▸ PASSAGE
--- --- ---

# Startup / Oil change recommendations?



## spartan2381 (Jan 27, 2021)

Got the G0776 delivered which was a ordeal in itself dealing with SIA freight. But now that its ready to be cleaned up (plenty of cosmoline to be removed) and oil needed for the headstock. I wanted to ask you guys what you recommend for start-up and oil. Any other suggestions for start-up that you guys can throw my way is appreciated.


What do you prefer to remove the cosmoline?
Should I drain the existing oil before running break in?
Any recommendation for ISO 32 and ISO 68 oil?
Any local places that sell those oils (trying to cut down on shipping cost)?


----------



## Jim F (Jan 27, 2021)

1)Mineral spirits or WD-40
2) break it in first.
3) as long as it meets the spec.
4) TSC, NAPA, etc., carries 5 gal pails.


----------



## spartan2381 (Jan 27, 2021)

Jim F said:


> 1)Mineral spirits or WD-40
> 2) break it in first.
> 3) as long as it meets the spec.
> 4) TSC, NAPA, etc., carries 5 gal pails.



Exactly what I wanted to know. Didn't even think about TSC as a source.

Are you guys still putting in magnets to catch metallic particles? I think I saw in a old thread that it was a recommendation.


----------



## Jim F (Jan 27, 2021)

I have a SB9 that is 73 years old, it does not hold oil......
I have seen where people did put drain extensions in and put magnets at the sump.

--- --- ---

▸ INFORMATION SHOWN

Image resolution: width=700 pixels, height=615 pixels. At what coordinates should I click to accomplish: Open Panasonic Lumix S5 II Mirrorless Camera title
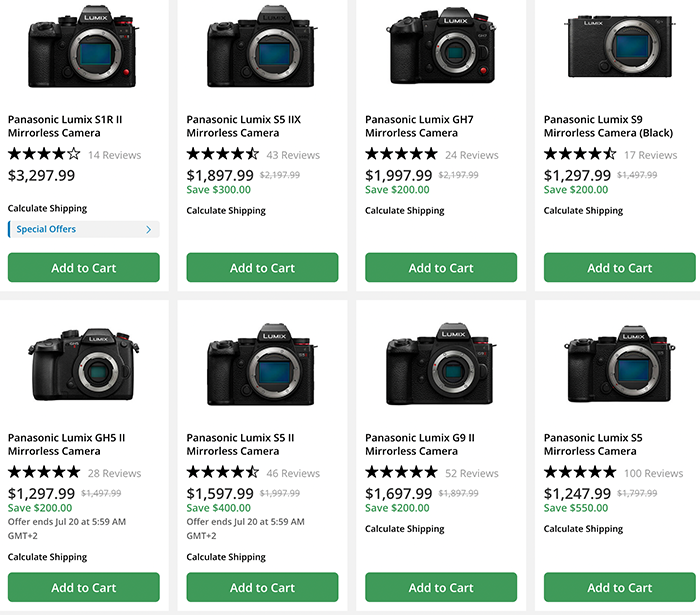click(240, 444)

--- --- ---

▸ REQUIREMENT
In the oil-change thread:
(a) Which machine did spartan2381 have delivered?
(b) What does Jim F suggest for removing the cosmoline?
(c) How old is Jim F's SB9?

▸ ANSWER IN FULL
(a) The G0776.
(b) Mineral spirits or WD-40.
(c) 73 years old.